Ciò che mostra è sufficiente. Le fibbie d’osso dipinte; costole a sciabola con decorazioni; femori in elsa scavati con figure di belva. Alcune suppellettili hanno magnificenza: un manico raffigura un cavallo; ossi recisi recano iscritto il profilo di un orso, di una foca, di un lupo. 

L’osso, ciò che della vita resiste, rinsavisce in altro uso: è spatola e coltello, freccia e pendaglio; ornamento. Anche i morti – come gli sposi – hanno una dote. I vivi indossano le vestigia ossee dei morti. 

L’uomo rivitalizza lo scheletro – lo acquista nel suo mondo di simboli e di arcani crani. 

Il palco di una renna, modellato e con figure di bisonti, cos’è ora? Su tutto, una resurrezione continua, un dio di arboscelli che si lecca le dita di questo miele. 

Qualcosa che precede l’eroismo, dico, l’iliadico dire, qui, è poltiglia, è nume senza fosforo.

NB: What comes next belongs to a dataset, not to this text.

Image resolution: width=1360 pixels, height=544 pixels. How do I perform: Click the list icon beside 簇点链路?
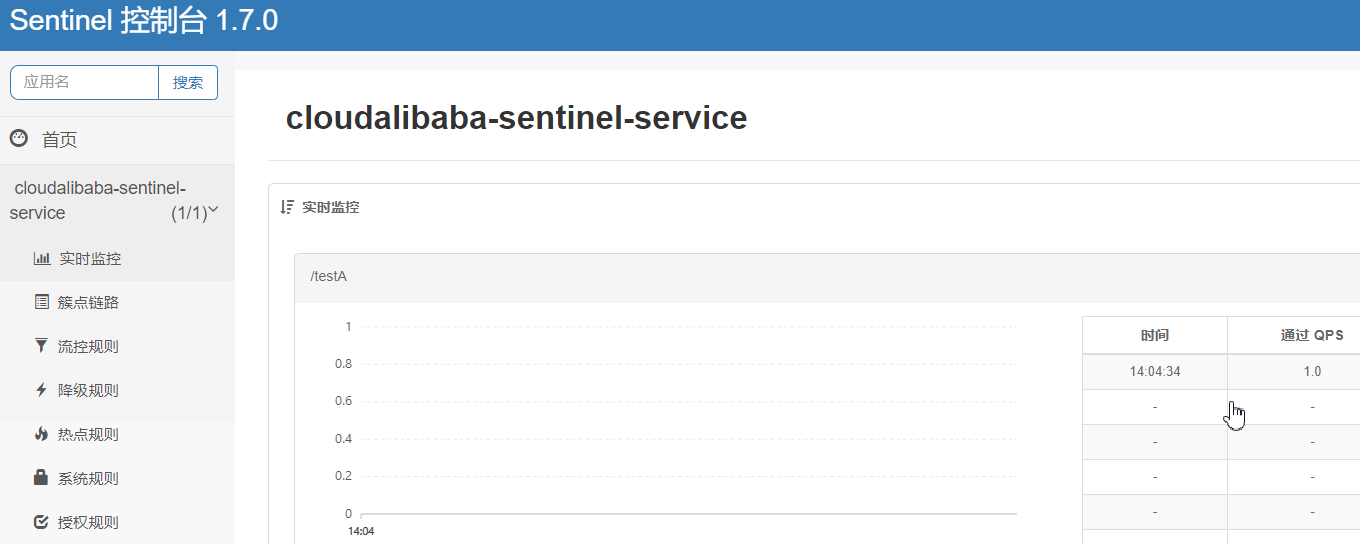[41, 302]
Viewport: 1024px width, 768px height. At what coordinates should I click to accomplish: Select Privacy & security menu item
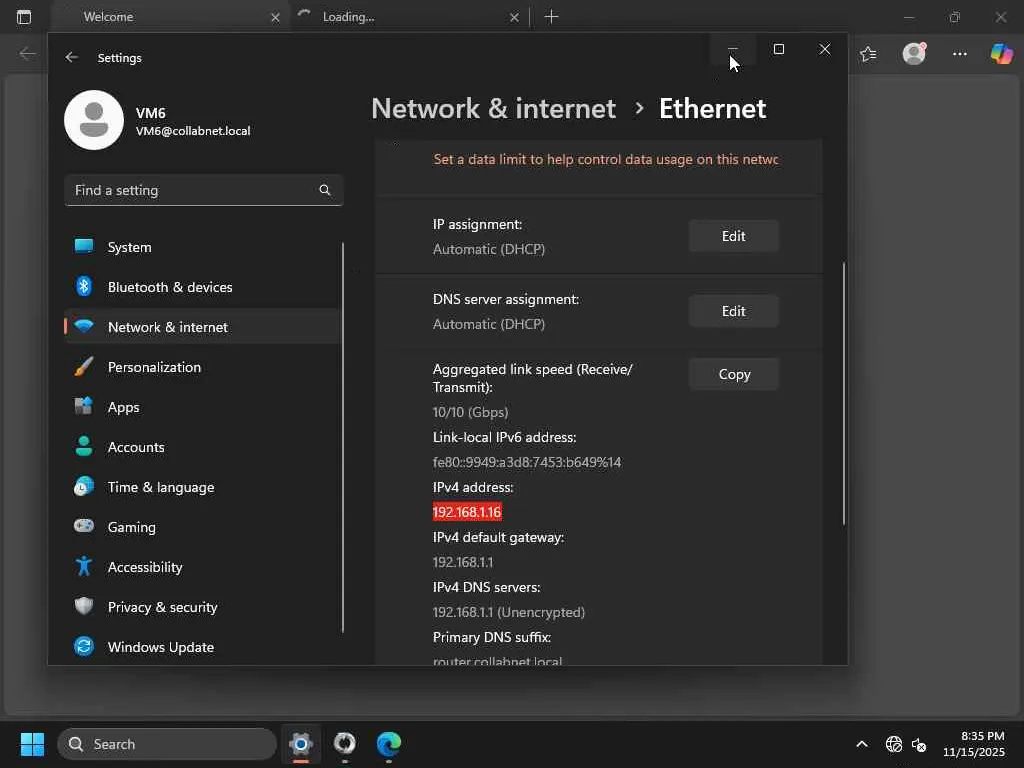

Parola che sappia concatenare la renna e la betulla, il bambino e il fiume, la caccia e quella tenuta di stelle, a babordo, inclini alla tigre, al grido, alla grandine. 

Dell’alba, raccogliere le feci – farne concime. 

Quando si moriva – laio ai lari – e non esisteva la morte perché tutto lo era ed eccedeva.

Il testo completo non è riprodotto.